**DATA SHOWN**
*****
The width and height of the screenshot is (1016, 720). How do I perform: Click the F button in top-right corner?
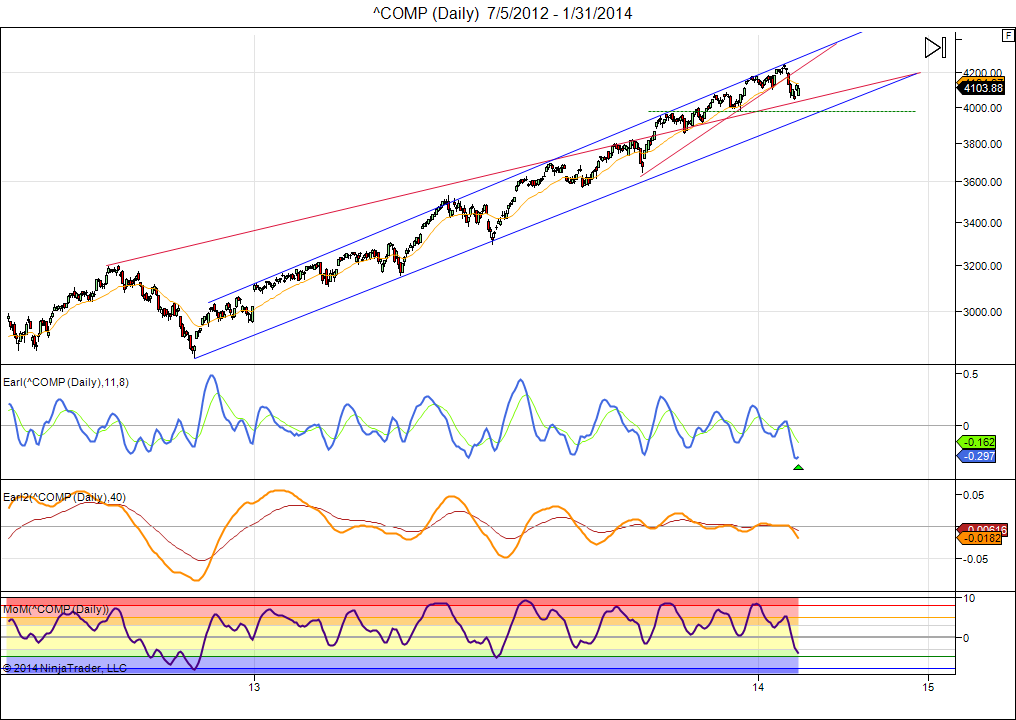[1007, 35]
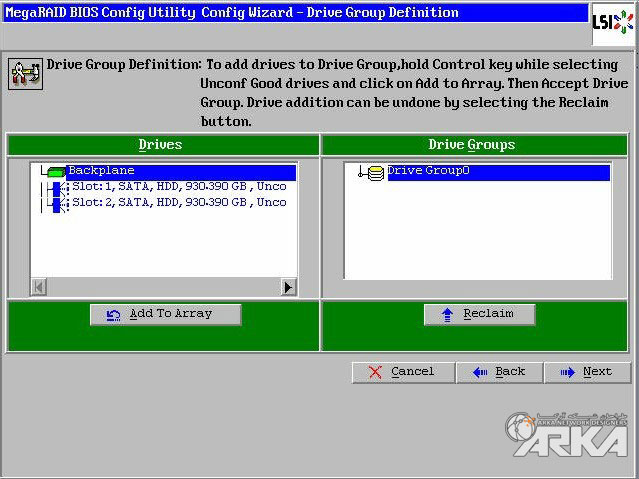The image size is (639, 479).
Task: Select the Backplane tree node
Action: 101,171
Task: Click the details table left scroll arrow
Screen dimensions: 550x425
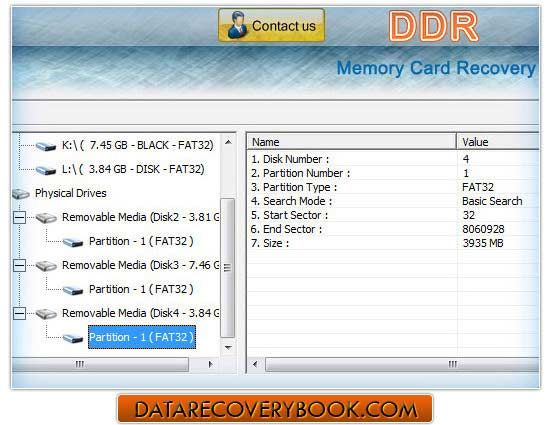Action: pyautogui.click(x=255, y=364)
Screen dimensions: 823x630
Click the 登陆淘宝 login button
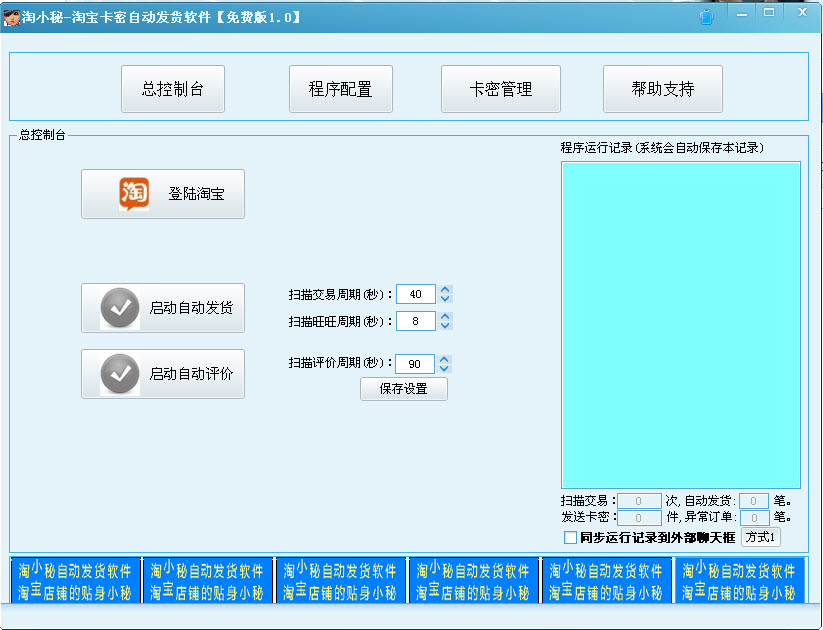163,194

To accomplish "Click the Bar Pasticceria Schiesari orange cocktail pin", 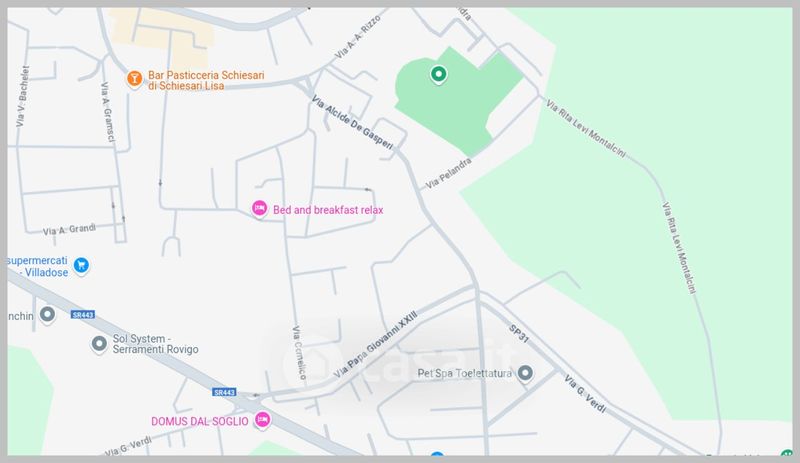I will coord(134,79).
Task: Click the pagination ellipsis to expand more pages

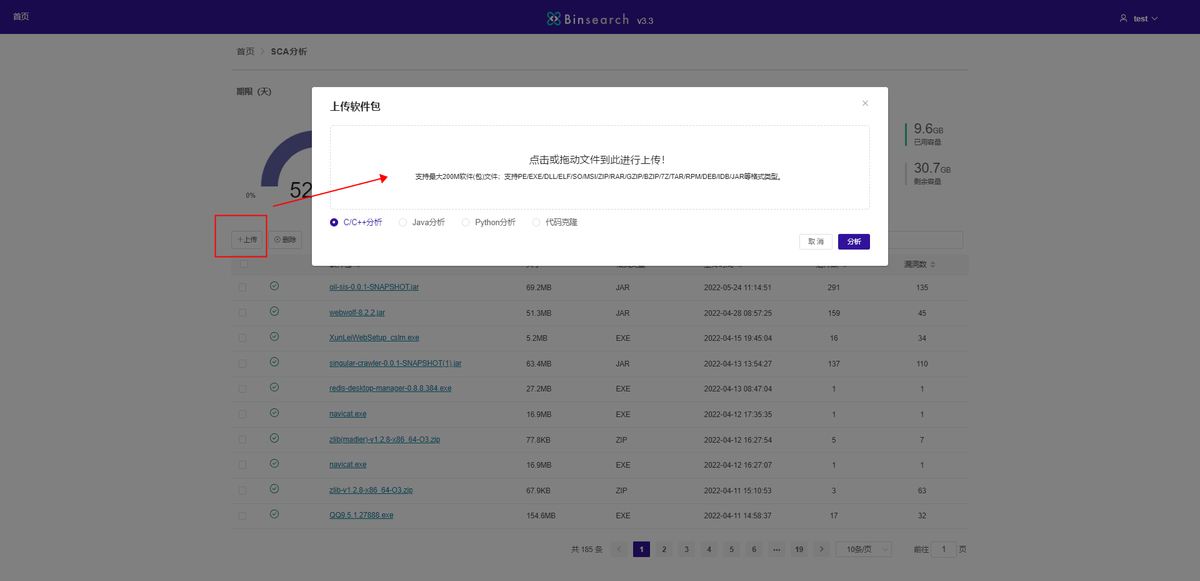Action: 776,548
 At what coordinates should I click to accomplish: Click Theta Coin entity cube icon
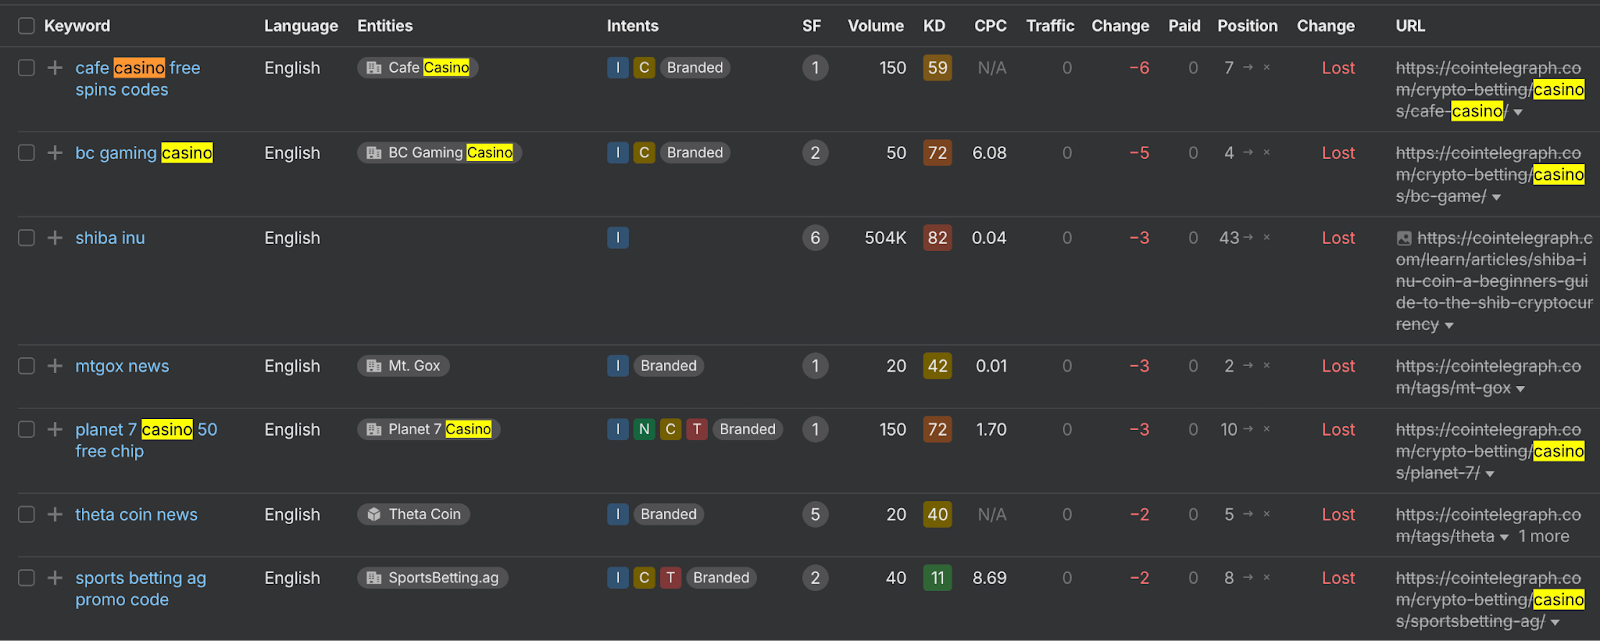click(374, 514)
*****
**PROBLEM TO SOLVE**
The required output is the line containing "Task: Click the pagination" plus every line after it to the end of the data, copied exactly and with no pictures.

**SOLUTION**
Task: Click the pagination ellipsis to expand more pages

Action: 776,548
 At what coordinates should I click to accomplish: Click Theta Coin entity cube icon
click(374, 514)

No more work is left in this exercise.